Post kali ini agak sensitif tapi saya sama sekali nggak bermaksud untuk menyinggung atau menyakiti siapapun. Ini penilaian saya tentang wanita, wanita yang sudah mengambil keputusan untuk menutupi auratnya. Saya seringkali bertemu dengan wanita yang menggunakan hijab (terutama dikampus), jujur saya menilai lebih untuk wanita yang berhijab dibandingkan dengan yang tidak. Terlihat lebih cantik, anggun, dan sopan. Tetapi, apa jadinya jika kecantikan yang dapat terlihat itu tidak dibarengi dengan kecantikan batiniah atau yang biasa disebut dengan inner beauty? Kecantikan yang mereka punya dirusak oleh perbuatan yang tidak sesuai yang seharusnya tidak mereka lakukan.

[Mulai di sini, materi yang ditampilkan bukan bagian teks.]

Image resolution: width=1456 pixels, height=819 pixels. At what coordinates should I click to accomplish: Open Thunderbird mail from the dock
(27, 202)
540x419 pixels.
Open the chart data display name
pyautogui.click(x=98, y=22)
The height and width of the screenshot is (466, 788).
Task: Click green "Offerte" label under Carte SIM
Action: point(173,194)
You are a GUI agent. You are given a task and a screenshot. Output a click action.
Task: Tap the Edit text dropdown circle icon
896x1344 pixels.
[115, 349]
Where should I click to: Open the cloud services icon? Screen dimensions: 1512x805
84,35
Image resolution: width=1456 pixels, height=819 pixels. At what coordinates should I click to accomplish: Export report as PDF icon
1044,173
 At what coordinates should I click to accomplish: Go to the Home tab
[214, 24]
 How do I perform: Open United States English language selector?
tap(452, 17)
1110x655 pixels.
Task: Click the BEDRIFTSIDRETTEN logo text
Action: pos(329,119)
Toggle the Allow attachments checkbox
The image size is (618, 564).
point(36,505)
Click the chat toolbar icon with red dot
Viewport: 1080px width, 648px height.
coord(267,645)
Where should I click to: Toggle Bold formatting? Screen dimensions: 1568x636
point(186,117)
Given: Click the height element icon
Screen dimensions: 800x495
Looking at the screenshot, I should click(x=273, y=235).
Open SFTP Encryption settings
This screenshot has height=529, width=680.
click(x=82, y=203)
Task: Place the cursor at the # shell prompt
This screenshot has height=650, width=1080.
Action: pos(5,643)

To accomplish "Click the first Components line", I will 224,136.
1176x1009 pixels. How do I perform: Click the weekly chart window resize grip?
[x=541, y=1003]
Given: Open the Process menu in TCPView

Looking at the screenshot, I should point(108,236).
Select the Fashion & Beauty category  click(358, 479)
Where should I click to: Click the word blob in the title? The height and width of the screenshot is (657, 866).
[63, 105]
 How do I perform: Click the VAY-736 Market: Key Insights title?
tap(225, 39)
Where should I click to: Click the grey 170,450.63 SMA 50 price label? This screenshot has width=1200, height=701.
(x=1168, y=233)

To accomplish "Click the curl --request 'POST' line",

It's OK kalo misalnya mereka cuma pakai kerudungnya untuk ke tempat-tempat keramaian dan melepasnya saat sudah dirumah. Tapi yang saya permasalahkan adalah sikap si individunya, berkerudung tapi nggak bisa jaga omongannya, berkerudung tapi suka gosip atau gibah, berkerudung tapi ngerokok, apalagi kalo berkerudung tapi nggak bisa jaga diri dan auratnya. Inti dari berhijab untuk wanita kan untuk menutupi auratnya, tapi ada yang rela tubuhnya dibelai, dijamah, dipeluk atau dirangkul dan bahkan lebih hanya karena alasan mereka melakukannya dengan pacarnya, orang yang mereka sayang. Tapi, tetep aja orang itu bukan muhrimnya. Yang paling memprihatinkan, kalo hijabnya itu ibarat jadi 'topeng' yang ia pakai. Menelanjangi dirinya sendiri dengan kemunafikan yang ia perlihatkan. Sok berdakwah untuk orang lain tapi tidak terlebih dulu untuk dirinya sendiri. Penilaian saya yang tadinya plus menjadi minus bahkan turun drastis buat mereka yang seperti itu.
Mungkin keputusan untuk berhijab bukan keputusan yang mudah bagi wanita, nggak heran kalo ada wanita yang beralasan belum siap, takut nggak bisa menahan godaan atau lebih baik menjilbabi hatinya terlebih dahulu baru tubuhnya. Bagaimanapun, menurut agama, menutup aurat itu adalah kewajiban untuk wanita maupun pria sejak lahir. Banyak yang berdalih menunggu kesiapan atau hidayah jika ingin berjilbab, tapi jika hanya menunggu seperti itu harus sampai kapan? aurat tidak ditutupi, perilaku juga tidak diperbaiki ya sama saja, malah yang seperti ini jelas lebih merugikan dirinya. Ada juga yang secara mendadak memutuskan karena mendapat mimpi.
Membingungkan memang untuk menilai dan memilihnya, yang mana yang benar dan yang keliru. Wanita yang berkerudung tapi prilakunya tidak santun atau mereka yang prilakunya santun tapi tidak berkerudung. Wallahualam... Tapi yang terpenting menurut saya adalah memilih wanita yang berprilaku dan berhati baik itu prioritas. Sekali lagi, ini bukan maksud saya menyinggung siapapun, hanya mengutarakan pandangan dan penilaian saya..dari persepsi dan sudut pandang saya.